Natation artistique (31 juillet-5 août)
Au pied du podium aux JO-2024, les Bleus retrouvent la piscine des Jeux avec un effectif en grande partie renouvelé, avec seulement trois nageuses présentes il y a deux ans. « C’est une équipe plutôt jeune dans l’âge et dans l’expérience, mais avec un potentiel fort », explique ainsi à l’AFP la directrice d’équipe Julie Fabre, qui fait surtout de ces Championnats d’Europe à domicile « une étape » sur la route des Jeux de Los Angeles.
Les meilleures chances de médailles devraient être portées par le duo composé de Romane Lunel et de Laelys Alavez, déjà monté sur des podiums de coupe du monde cette saison.
À noter la présence pour la première fois en championnat d’un homme, Milan Violon, dans le collectif bleu à 17 ans. « C’est une nouveauté dans notre équipe, on est super contentes d’avoir un garçon », souligne Julie Fabre.
Plongeon (31 juillet-8 août)
À l’inverse de la natation artistique, l’équipe de France de plongeon se présente avec un groupe plus expérimenté. « Avant, on avait surtout des individualités et aujourd’hui on a une vraie équipe avec plusieurs atouts », analyse Clémence Monnery, la cheffe des Bleus. « On est armés et attendus, beaucoup de personnes peuvent prétendre à de belles choses ».
Parmi elles, Alexis Jandard – rendu célèbre par sa chute aussi spectaculaire que comique devant Emmanuel Macron peu avant les Jeux – qui sera associé à Jules Bouyer au tremplin à 3 mètres synchronisé.
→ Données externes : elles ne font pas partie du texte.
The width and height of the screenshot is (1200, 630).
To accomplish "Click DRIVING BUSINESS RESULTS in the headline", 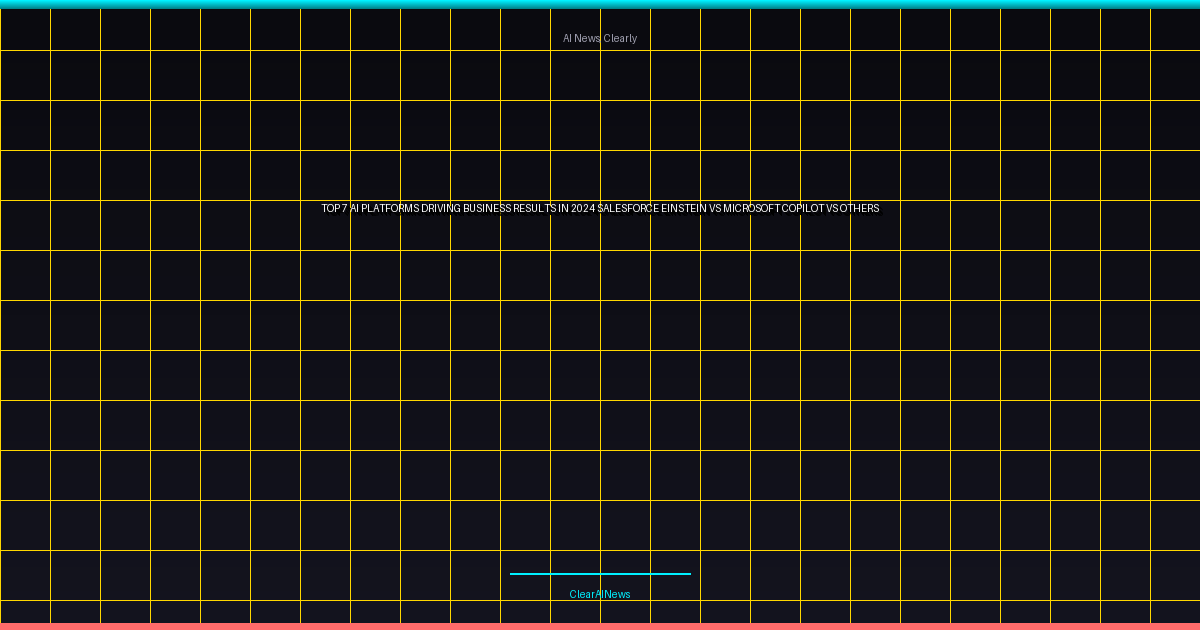I will tap(488, 208).
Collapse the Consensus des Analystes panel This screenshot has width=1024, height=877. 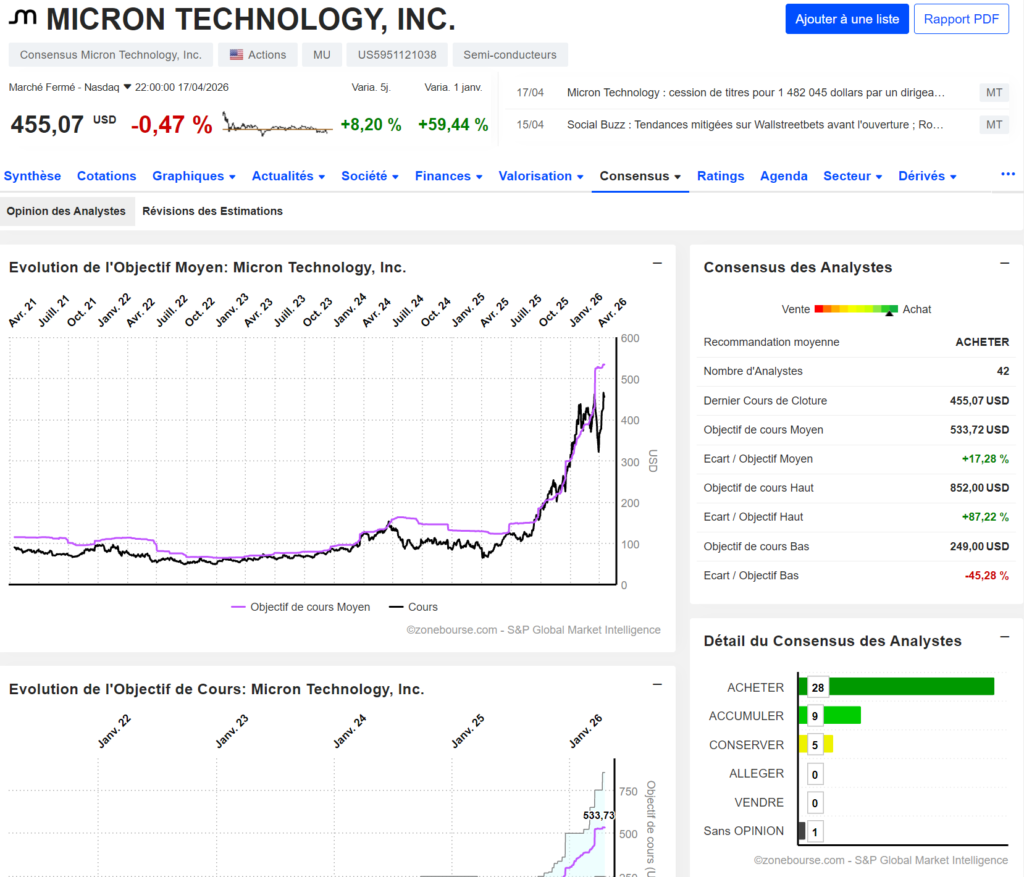coord(1005,263)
Le binôme avait été sacré champion d’Europe en 2024, tout comme Gwendal Bisch en individuel. « Il y a un petit goût de Paris deux ans après », a savouré Jandard jeudi lors de la conférence de presse de présentation. « L’objectif est d’aller chercher la breloque, j’espère la plus belle. »
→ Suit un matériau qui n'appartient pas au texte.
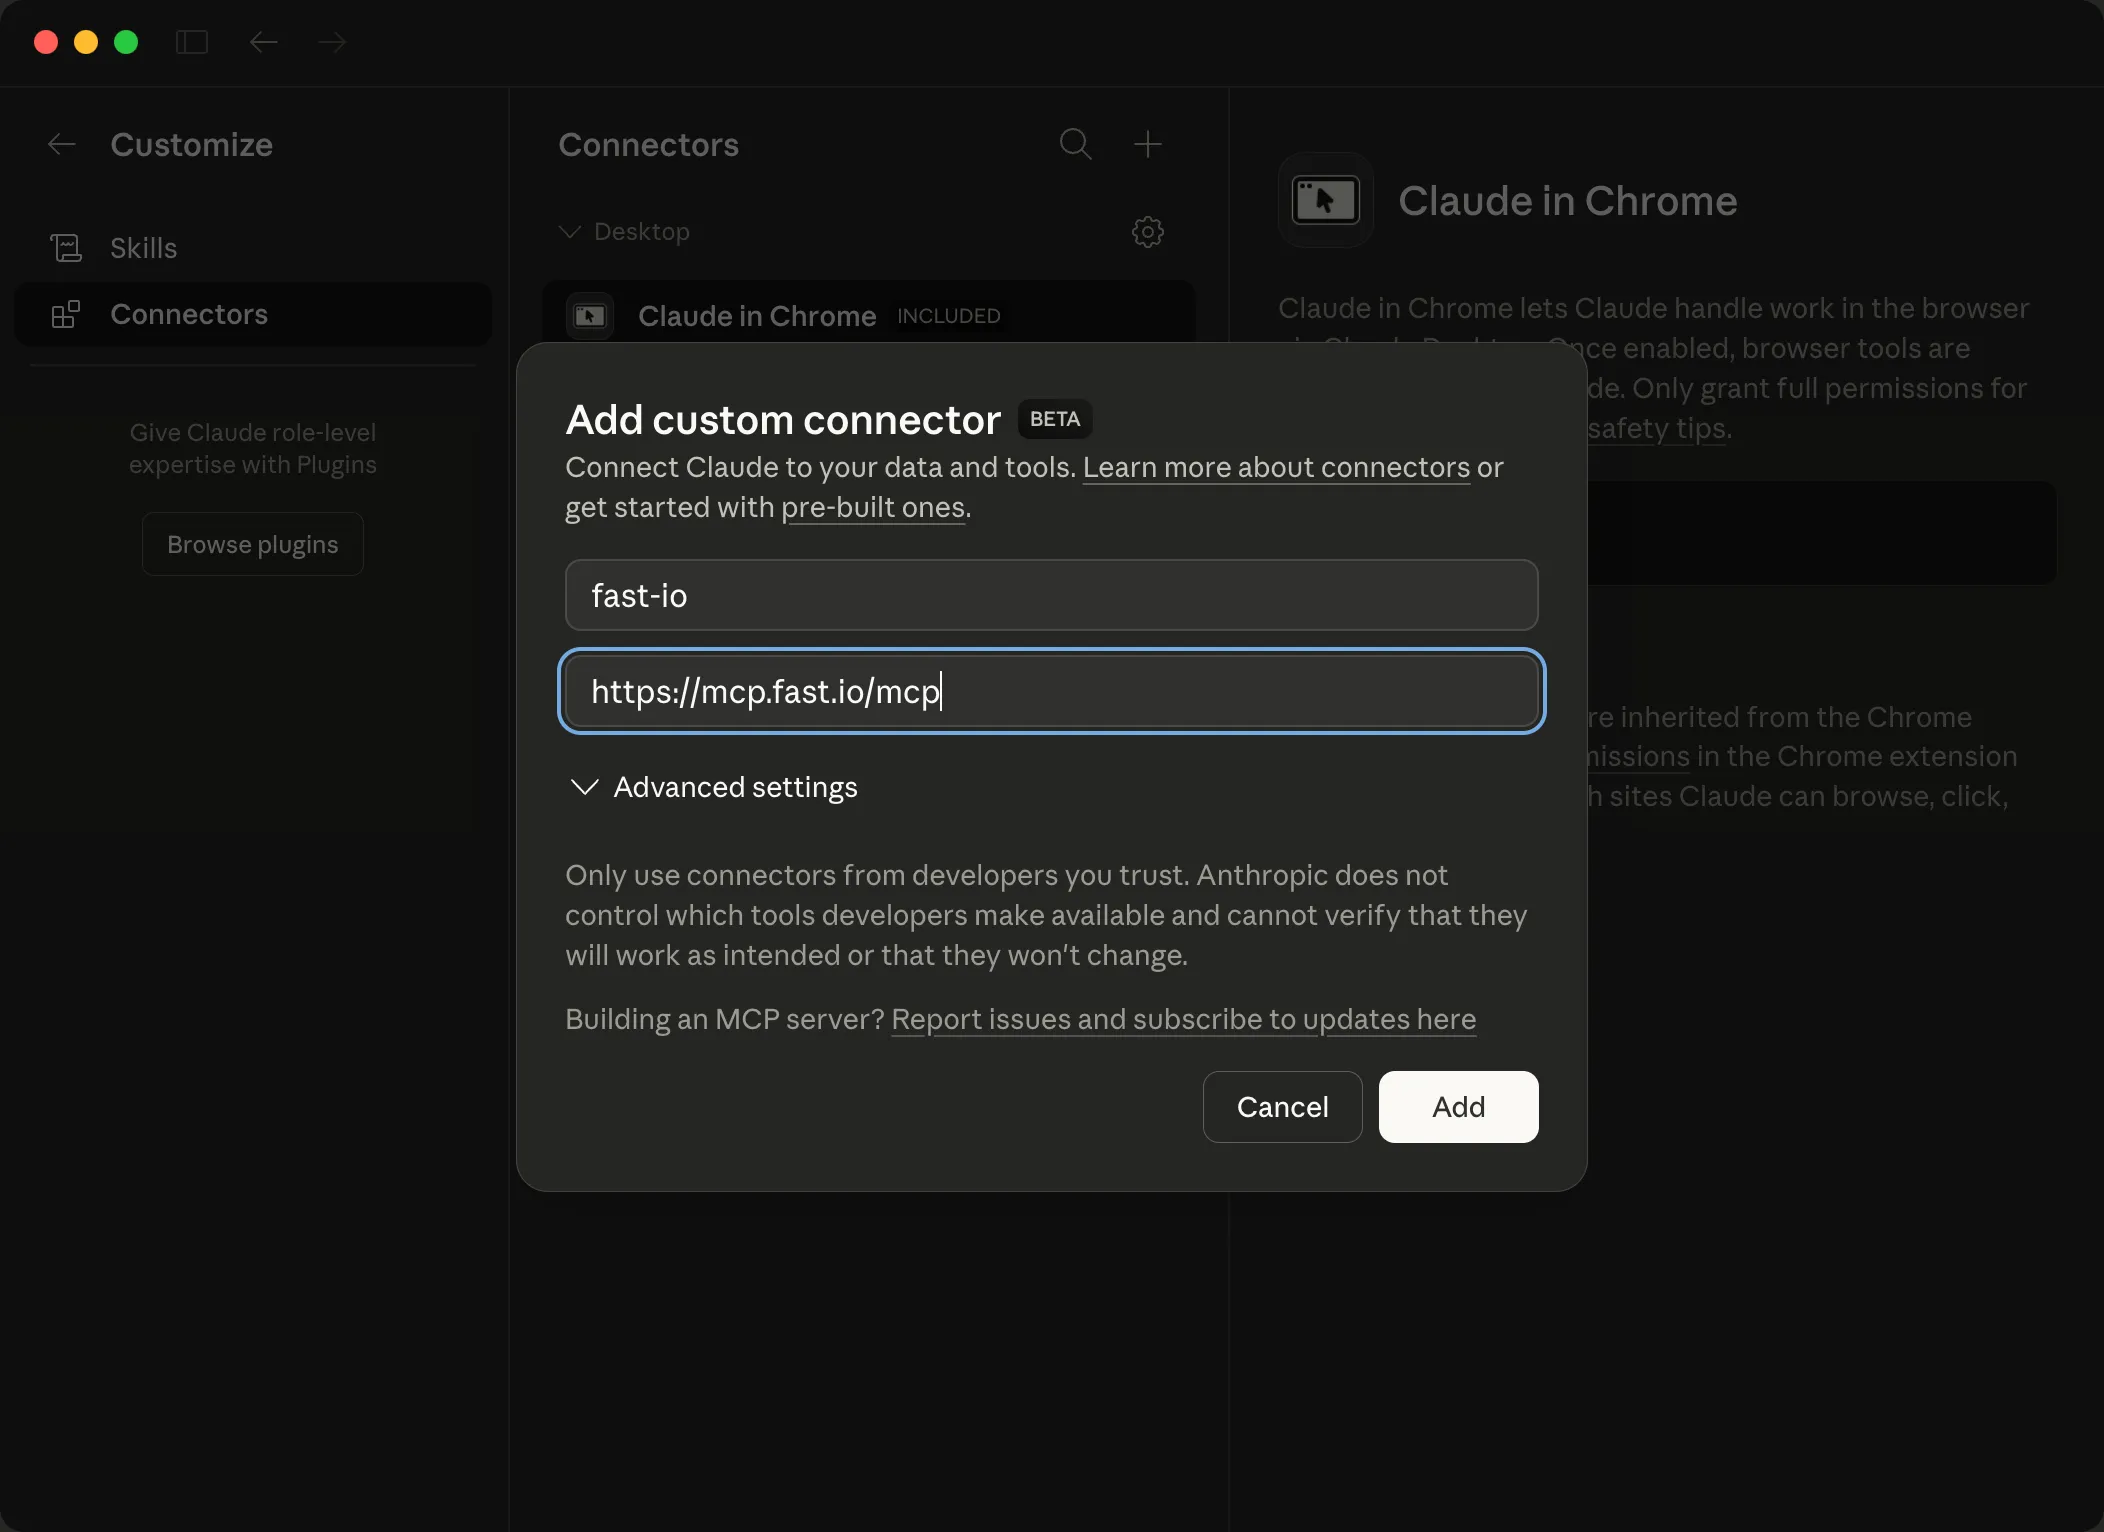Open the Desktop section settings gear
Screen dimensions: 2104x1532
pyautogui.click(x=1147, y=232)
Au plongeon de haut vol, qui se déroulera dans la Seine (au niveau du pont de Bir-Hakeim et avec la Tour Eiffel en en toile de fond), les Bleus pourront également compter sur Gary Hunt, toujours parmi les meilleurs au monde (6e au classement du Cliff Diving World Series) du haut de ses 42 ans.
Eau libre (4-8 août)
Comme aux JO de Paris, les nageurs d’eau libre évolueront eux aussi dans la Seine, du côté du bras de Grenelle avec un départ sur l’île aux Cygnes. Si la puissance du courant avait surpris les concurrents il y a deux ans, celui-ci devrait être moins important cette fois-ci au moment des épreuves, compte tenu des conditions météo récentes. « Mais ce sera quand même un élément à prendre en compte », explique Bertrand Bompieyre, entraîneur en chef. « Vu les résultats des dernières années, les garçons sont dans la meilleure position pour aller chercher des podiums », poursuit-il.
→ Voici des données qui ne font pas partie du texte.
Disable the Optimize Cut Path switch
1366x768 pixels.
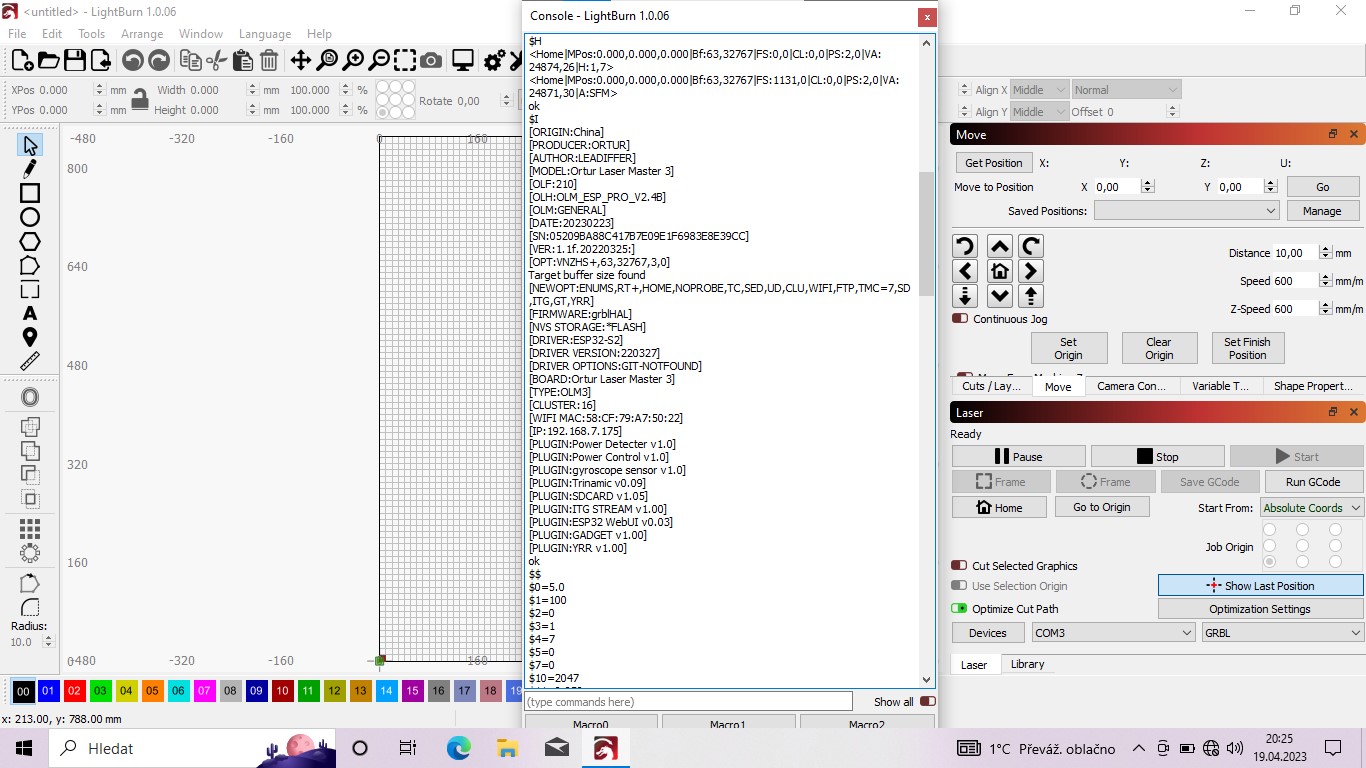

Particulièrement attendu, Marc-Antoine Olivier, multiple médaillé au niveau international, peut s’appuyer sur « son expérience et sa science de la course », selon Bompieyre. « Je veux ma revanche par rapport aux Jeux. C’est un peu comme une deuxième chance », a lancé Olivier, déçu de sa 7e place aux JO de Paris-2024. Sacha Velly, 21 ans, pourra de son côté puiser dans ses bons résultats en bassin pour se démarquer face à une concurrence relevée.
À noter que pour les courses de natation, il faudra s’armer de patience puisque les épreuves auront eux lieu du 10 au 16 août prochain.